TASK INPUT
___

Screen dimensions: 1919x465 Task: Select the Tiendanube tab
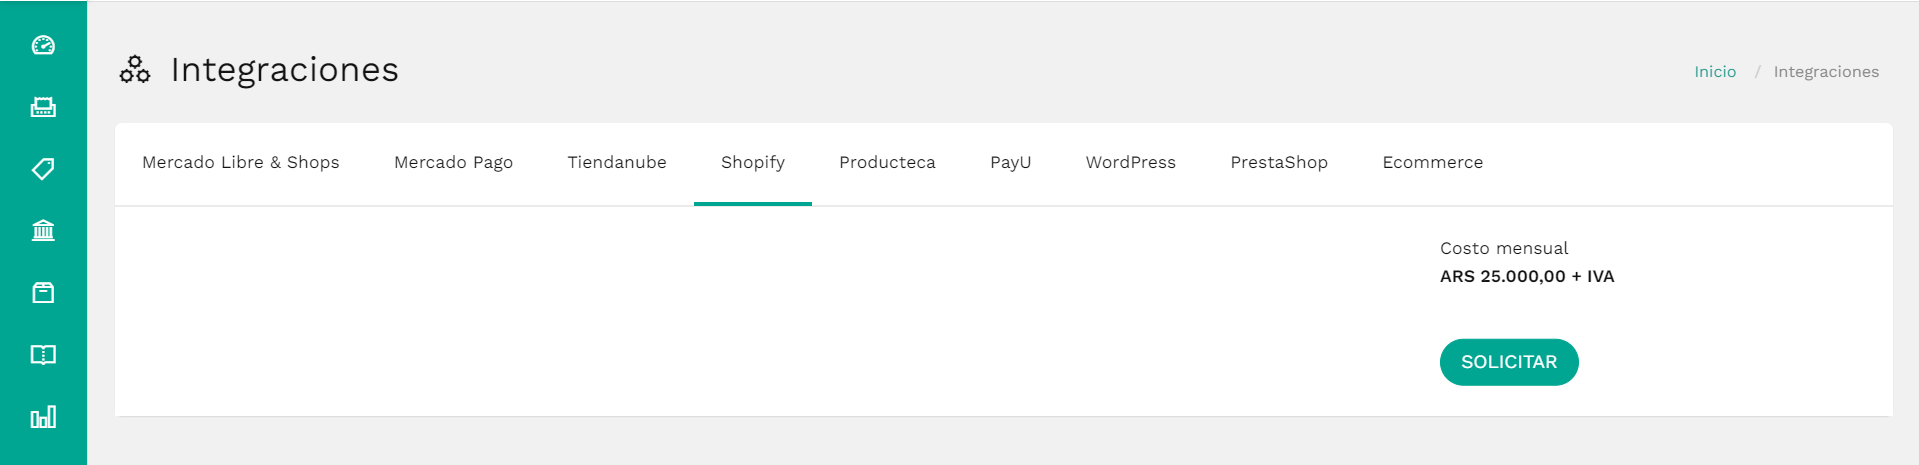[x=617, y=163]
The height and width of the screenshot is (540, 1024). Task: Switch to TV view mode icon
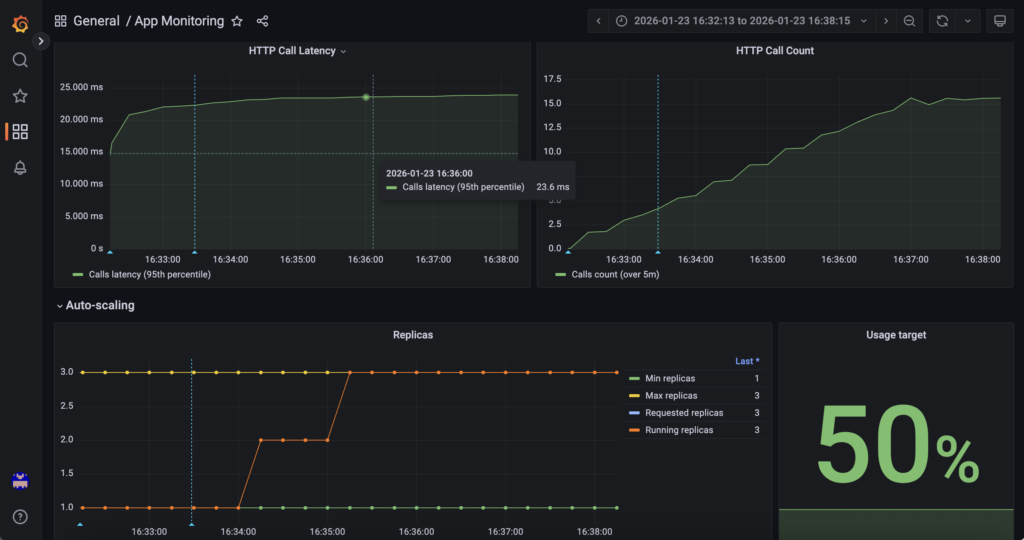click(997, 21)
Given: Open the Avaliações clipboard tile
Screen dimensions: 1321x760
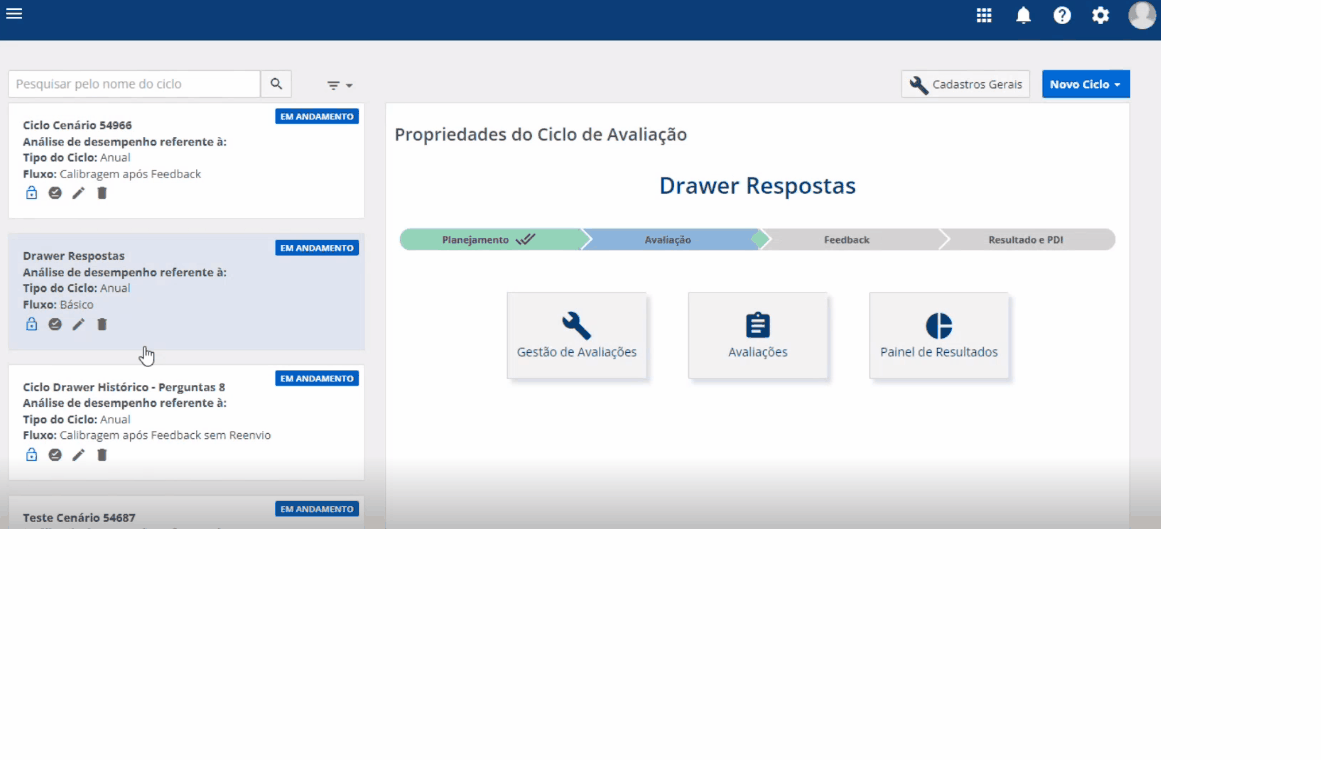Looking at the screenshot, I should pos(758,335).
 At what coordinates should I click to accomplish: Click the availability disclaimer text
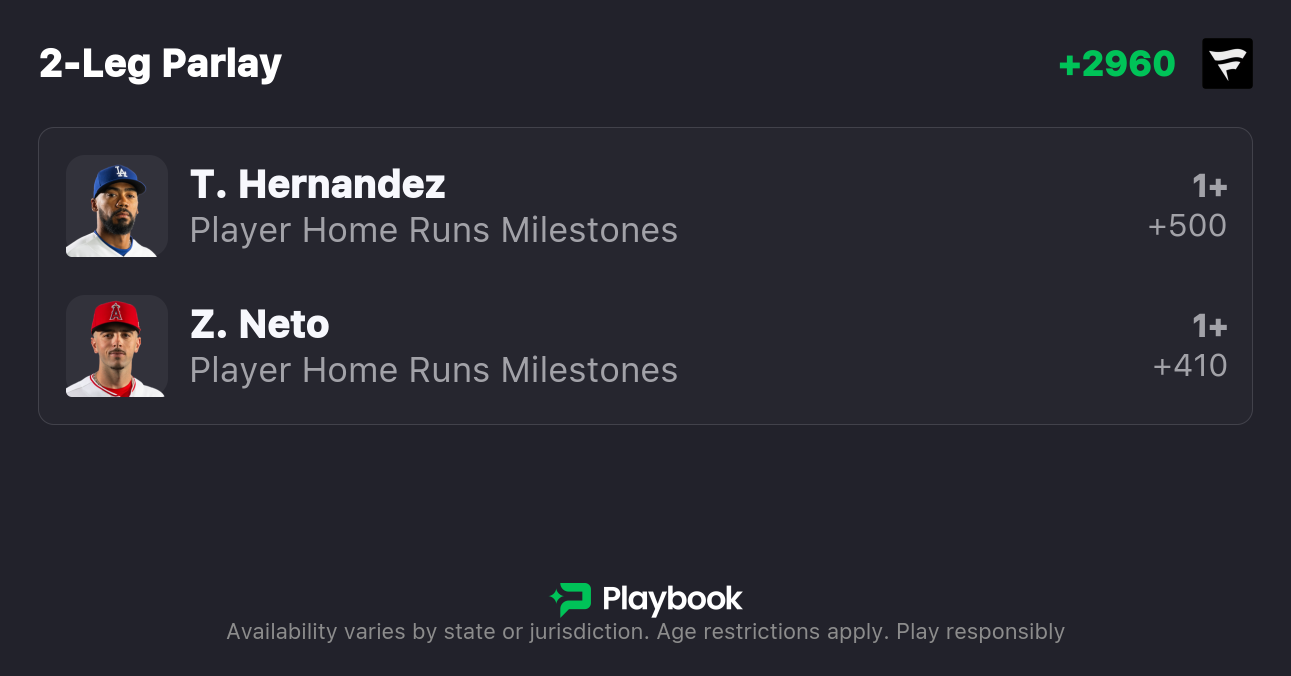point(435,632)
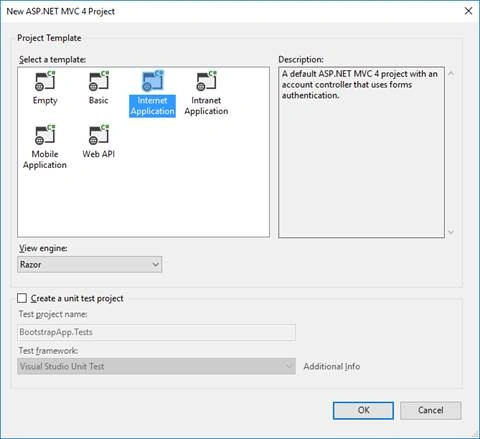Cancel the new project dialog

[431, 410]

___

Copy out the text lines of the listing above word for word, leaving out the pictures.

TASK SOLUTION
Screen dimensions: 1919x465 Task: Select the Tiendanube tab
[x=617, y=163]
The height and width of the screenshot is (540, 1024). Task: Switch to TV view mode icon
click(997, 21)
Given: Open the Avaliações clipboard tile
Screen dimensions: 1321x760
Looking at the screenshot, I should pos(758,335).
 At what coordinates should I click to accomplish: Click the availability disclaimer text
point(435,632)
Cancel the new project dialog

[431, 410]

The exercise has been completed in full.